Vol. 23, No.22 Week of June 03, 2018

RCA lists questions for CINGSA testimony

Alan Bailey

Petroleum News

The Regulatory Commission of Alaska has sent Cook Inlet Natural Gas Storage Alaska, its customers and the state attorney general’s office a list of questions relating to CINGSA’s proposed upgrade of its gas storage facility on the Kenai Peninsula. As previously reported in Petroleum News, CINGSA wants to upgrade its facility to eliminate some single points of failure and, thus, to assure the reliability of gas supplies to utilities when gas demand is high during the winter - the company has asked the RCA to approve the upgrades, to mitigate the risk of CINGSA not being able to recover the cost of upgrades from its usage rates.

The RCA has agreed to conduct a hearing into the matter and has requested testimony from CINGSA and its customers.
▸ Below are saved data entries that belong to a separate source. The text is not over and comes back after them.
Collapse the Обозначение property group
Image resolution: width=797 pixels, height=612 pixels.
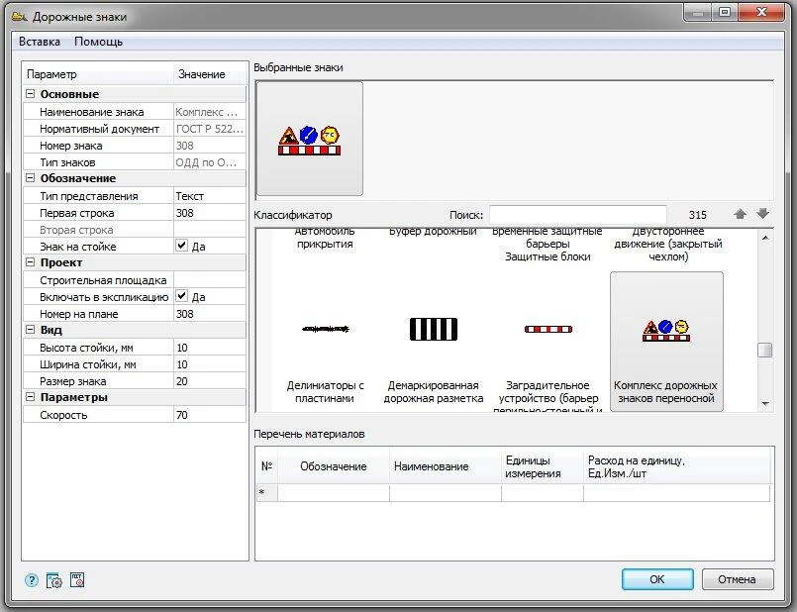point(31,179)
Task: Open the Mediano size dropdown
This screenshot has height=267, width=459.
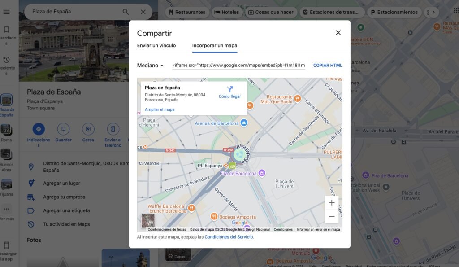Action: click(150, 66)
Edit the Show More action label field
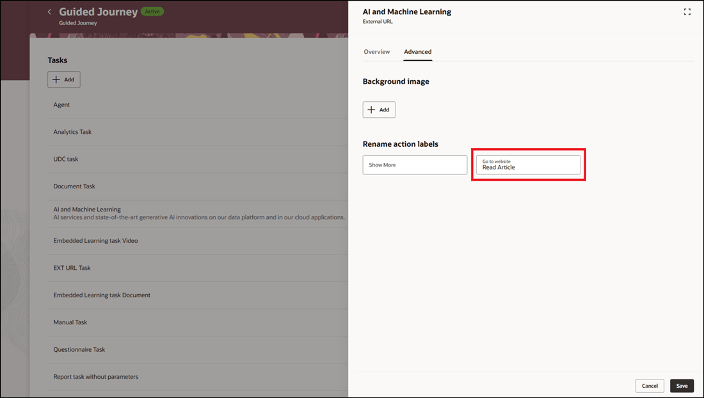This screenshot has height=398, width=704. pyautogui.click(x=415, y=165)
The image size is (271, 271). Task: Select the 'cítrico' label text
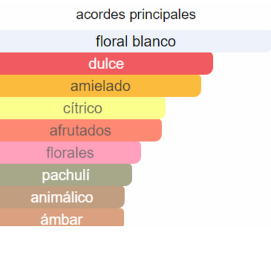click(x=83, y=108)
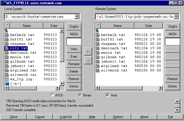
Task: Click the remote Name column header
Action: click(118, 26)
The questions that the commission has now issued are intended to guide participants in the hearing over what issues the RCA wants to see addressed in their testimony.

The questions cover topics such as the quality of the services that CINGSA supplies and the likelihood that those services may not be available when needed, using performance data for the storage facility for at least four years. The RCA also wants to better understand the ability of the Cook Inlet gas fields to respond to gas deliverability challenges.
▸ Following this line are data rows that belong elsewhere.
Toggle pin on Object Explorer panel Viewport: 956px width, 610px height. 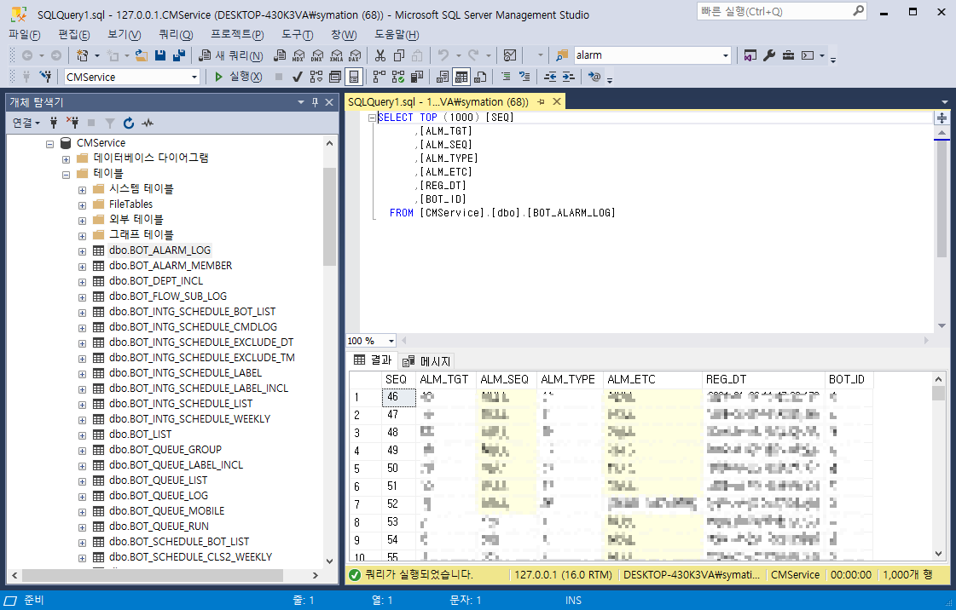316,102
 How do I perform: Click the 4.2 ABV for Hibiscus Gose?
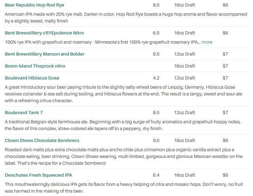[x=156, y=78]
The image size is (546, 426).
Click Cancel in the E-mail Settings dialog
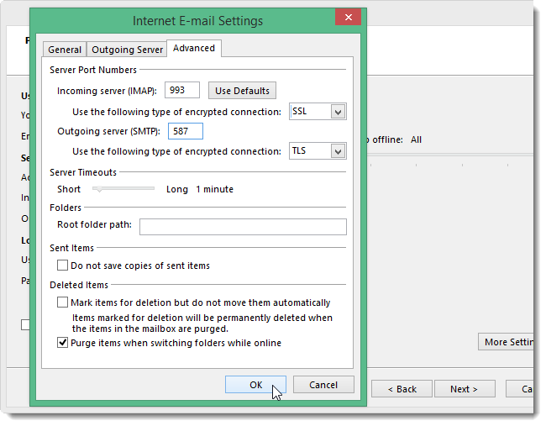click(323, 385)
The commission is asking Enstar Natural Gas Co. about its desire for and willingness to pay for the proposed redundancy upgrades - Enstar is CINGSA’s primary customer.

Other issues addressed by RCA’s questions include an assessment of CINGSA’s upgrade proposals, and of whether there may be advantage in implementing some of the upgrades incrementally, rather than all at the same time. The commission also wants CINGSA to explain its decision over the number of new wells to be drilled as part of the upgrades, and to explain some parameters relating to the service life of wells in the facility.